The photo shows "Sammy Miller" on his sixth birthday getting ready for a dive with Dr. Charlie Brown, NAUI's medical adviser, with whom Miller IV dived many times. Brown was interested in learning how a young child adapted to diving.
By the time he reached his l0th birthday, Miller IV had logged more than 100 open-water dives, and that year, he completed the Los Angeles County and NAUI Scuba Diver courses, although he was too young to be certified. During the summer of his 12th birthday, he was accepted and successfully completed a 40-hour US Divers equipment repair course. At age 18, he became the youngest person listed in Who's Who of Scuba Diving.
In SoCal diving circles, Miller IV was considered a top hunter and freediving spearfisher.
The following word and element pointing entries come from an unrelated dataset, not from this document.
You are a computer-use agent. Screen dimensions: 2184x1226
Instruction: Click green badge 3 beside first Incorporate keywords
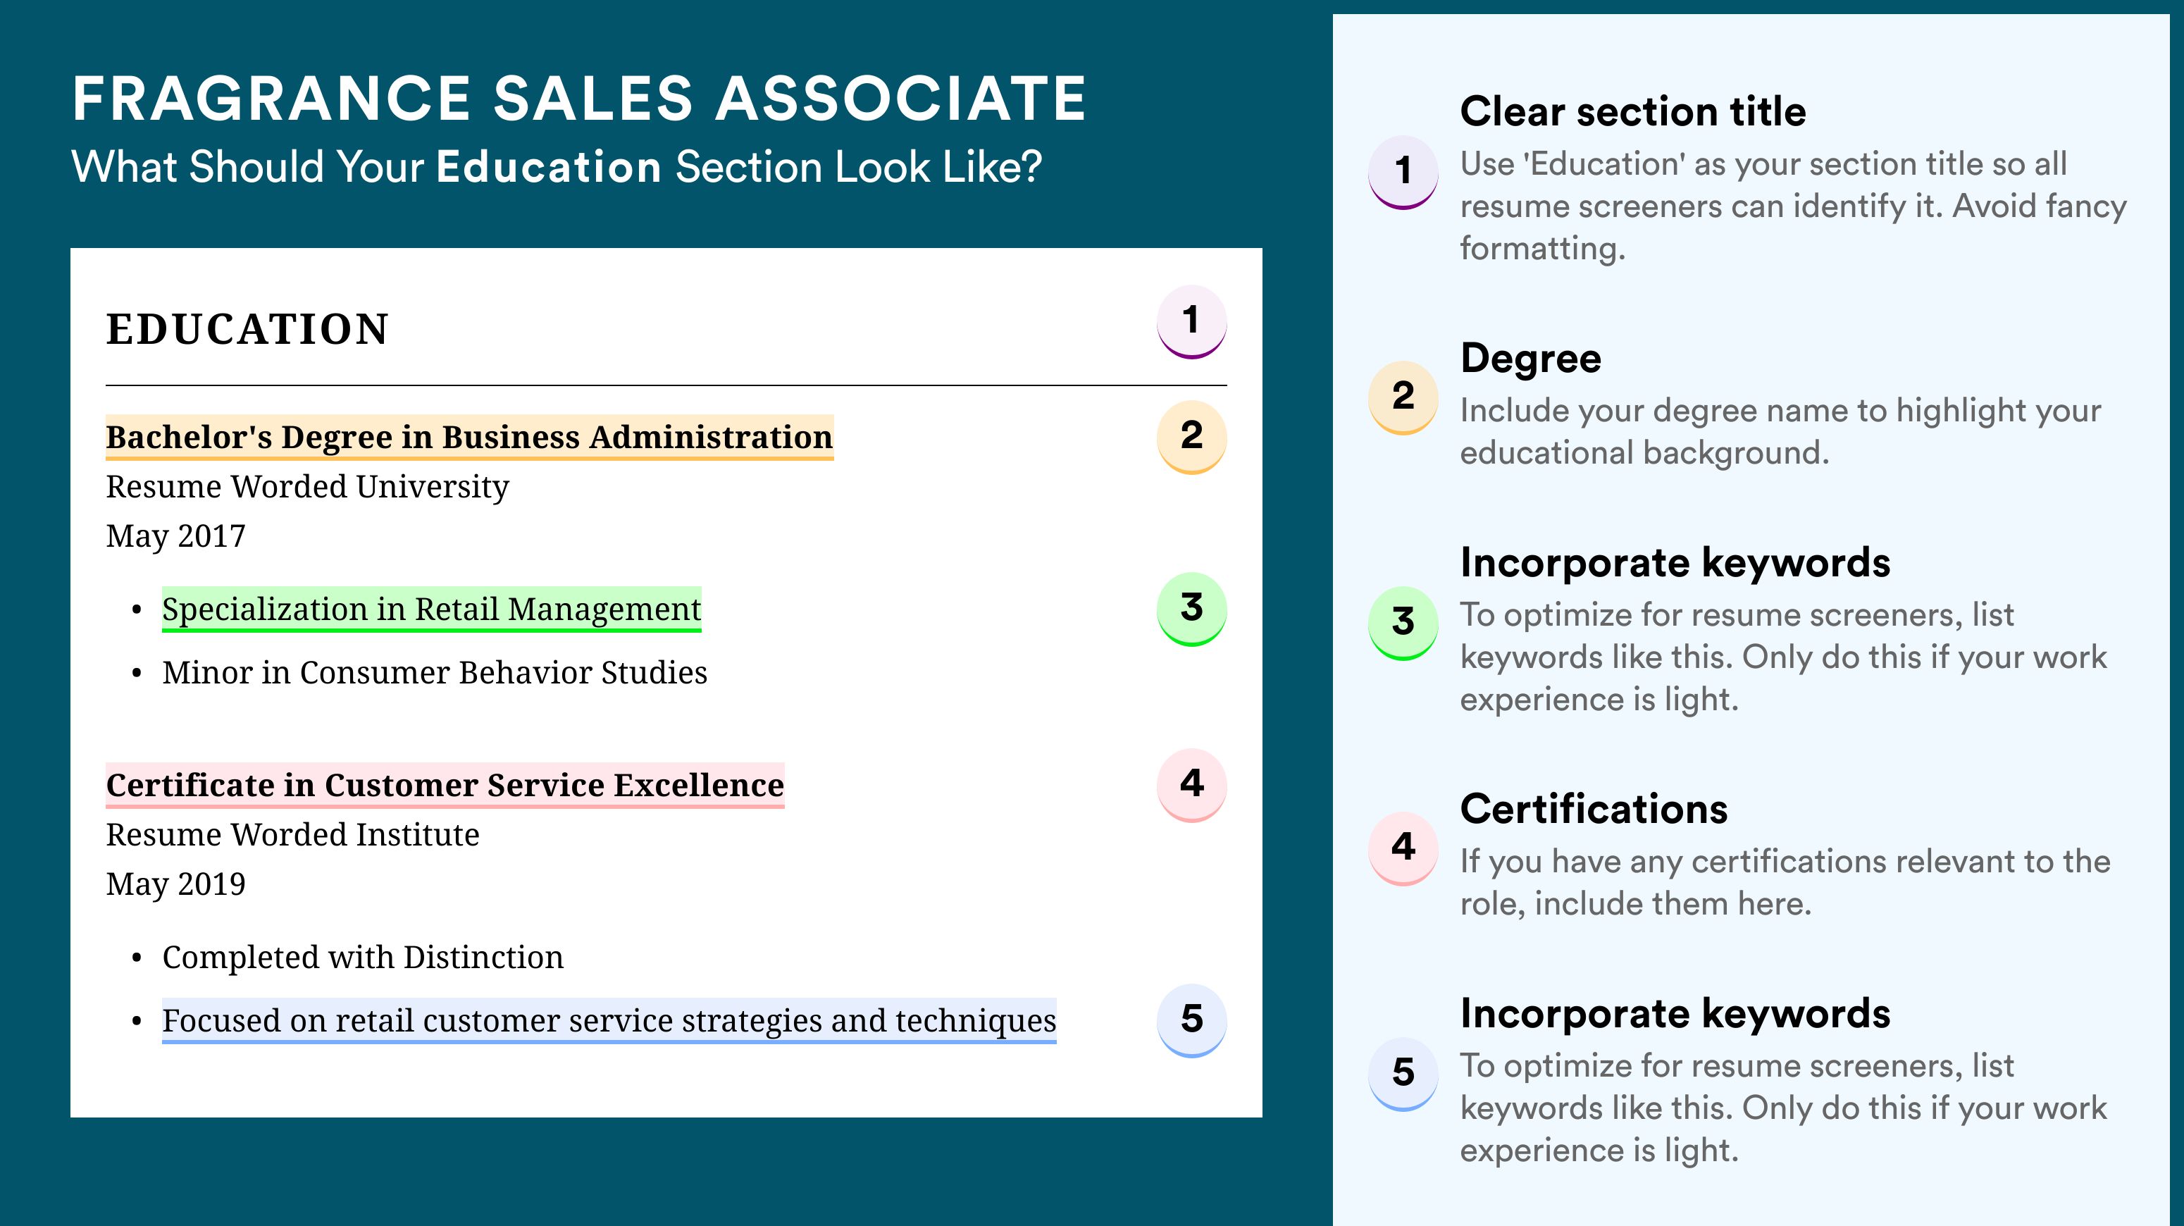(1403, 623)
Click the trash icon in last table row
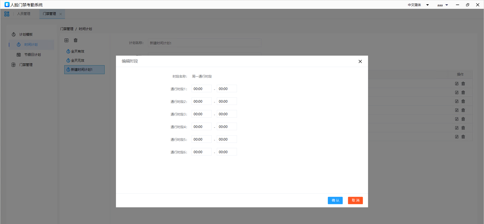The width and height of the screenshot is (484, 224). [x=463, y=137]
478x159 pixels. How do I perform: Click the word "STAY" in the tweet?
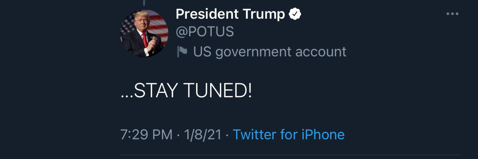[156, 91]

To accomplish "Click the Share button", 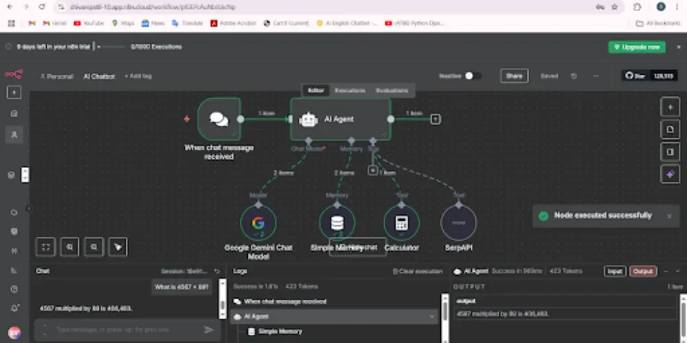I will tap(514, 76).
When he turned 18, he was accepted for provisional membership in the Long Beach Neptunes Spearfishing Club, and then into full membership.
In his spare time, Miller IV designed, fabricated and sold custom-built teakwood spearguns. His guns had a custom-length balance bar measured to the user's arm length and a handle that was shaped from a mold of the owner's gloved hand in the shooting position. During college, he served on weekends as a deckhand on the dive charter boat Golden Doubloon.
In 1991, Miller IV became a NAUI Instructor (NAUI 13227) and taught scuba at one of the Southern California dive shops. He won a scholarship to the Catalina Chamber course, completed their internship and became a qualified chamber technician. While waiting to enter medical school, he began technical mixed gas diving with his friend Jeff Bozanic, making deep technical dives on a regular basis off the California coast.
After completing medical school in Pomona, California, and an emergency room residency in Kingman, Arizona, he won a fellowship in hyperbaric diving medicine at University of San Diego Medical Center. At the end of the fellowship in 2008, he accepted a position at Marion Regional Medical Center in Santa Maria, California, where he is currently their director of ER/Hyperbaric Medicine.
Miller III summed up much of the feelings of him and his family: "The ocean provides bountiful gifts. It's a recreational area to protect for all present and future generations. Everybody should be able to enjoy it.